The report also noted a surge in LockBit ransomware incidents, claiming a significant 30.3% share of all ransomware cases tracked by Arete in the first half of 2023 and highlighted the socioeconomic consequences of the Russia-Ukraine War and the escalation of global law enforcement efforts against cyber criminals.  

“Cybercrime is constantly shifting in response to new vulnerabilities, developing technology, and global socioeconomic events,” said Arete’s Chief Data Officer, Chris Martenson. “Remaining aware of the latest trends and shifts allows organizations to take a proactive approach to cybersecurity and create data-driven strategies to protect their data and systems,” Martenson added.  

Similar trends were noticed in a report published in January 2023 Over the last 4 years, the propensity for victims of ransomware to pay a ransom has fallen dramatically, from 85% of victims in Q1 of 2019, to 37% of victims in Q4 of 2022. On an annual basis, 41% of victims paid in 2022 vs. 76% in 2019.
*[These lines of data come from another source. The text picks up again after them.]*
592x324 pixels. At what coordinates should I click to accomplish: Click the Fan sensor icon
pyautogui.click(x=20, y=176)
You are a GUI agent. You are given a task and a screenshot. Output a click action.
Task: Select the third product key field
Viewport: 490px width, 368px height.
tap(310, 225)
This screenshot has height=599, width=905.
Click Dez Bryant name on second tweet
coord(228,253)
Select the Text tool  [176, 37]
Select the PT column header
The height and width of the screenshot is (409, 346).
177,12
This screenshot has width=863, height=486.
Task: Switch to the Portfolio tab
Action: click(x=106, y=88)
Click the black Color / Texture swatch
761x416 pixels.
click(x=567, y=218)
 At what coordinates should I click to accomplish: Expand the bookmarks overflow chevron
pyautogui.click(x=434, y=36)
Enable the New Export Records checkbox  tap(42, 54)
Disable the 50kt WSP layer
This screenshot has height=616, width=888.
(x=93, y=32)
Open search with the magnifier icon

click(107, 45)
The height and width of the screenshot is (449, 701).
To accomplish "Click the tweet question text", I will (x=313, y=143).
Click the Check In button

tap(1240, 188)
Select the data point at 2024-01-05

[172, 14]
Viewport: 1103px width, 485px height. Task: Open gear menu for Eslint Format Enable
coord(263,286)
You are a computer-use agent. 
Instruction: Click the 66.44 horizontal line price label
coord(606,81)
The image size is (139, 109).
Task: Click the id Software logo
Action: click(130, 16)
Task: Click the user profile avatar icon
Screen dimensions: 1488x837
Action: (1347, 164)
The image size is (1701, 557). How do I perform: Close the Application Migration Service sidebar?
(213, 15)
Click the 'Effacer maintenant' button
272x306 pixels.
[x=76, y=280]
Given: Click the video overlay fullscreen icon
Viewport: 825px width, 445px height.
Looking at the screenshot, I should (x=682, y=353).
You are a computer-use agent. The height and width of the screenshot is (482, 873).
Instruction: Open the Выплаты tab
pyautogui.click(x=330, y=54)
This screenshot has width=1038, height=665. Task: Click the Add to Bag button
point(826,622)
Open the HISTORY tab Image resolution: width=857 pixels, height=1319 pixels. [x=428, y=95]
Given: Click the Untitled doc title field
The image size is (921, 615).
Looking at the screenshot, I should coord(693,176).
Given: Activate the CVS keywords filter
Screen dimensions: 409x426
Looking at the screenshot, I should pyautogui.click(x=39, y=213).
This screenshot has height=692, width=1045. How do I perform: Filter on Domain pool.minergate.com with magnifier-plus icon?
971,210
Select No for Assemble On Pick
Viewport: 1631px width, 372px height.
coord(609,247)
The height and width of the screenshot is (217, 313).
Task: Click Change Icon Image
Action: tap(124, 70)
The report by cyber security firm Coveware reasoned that a driving factor for reduced payment of ransomware could be that enterprises are investing substantially more in security and incident response planning unlike before. Besides, law enforcement agencies have effectively shifted strategy from pursuing just arrests to putting a focus on helping victims, and imposing costs to the economic levers that make cyber-crime so profitable. 

That said, on the whole ransomware continues to be prolific, with a new ransomware attack striking on average every 10 seconds. A report by Check Point from July further shows that there was an 8% increase in cyberattacks worldwide every week during Q2 2023. On average, organizations had to deal with 1258 attacks per week. Ransomware attacks affected 1 out of every 44 organizations globally each week, with a primary focus on APAC and Europe regions.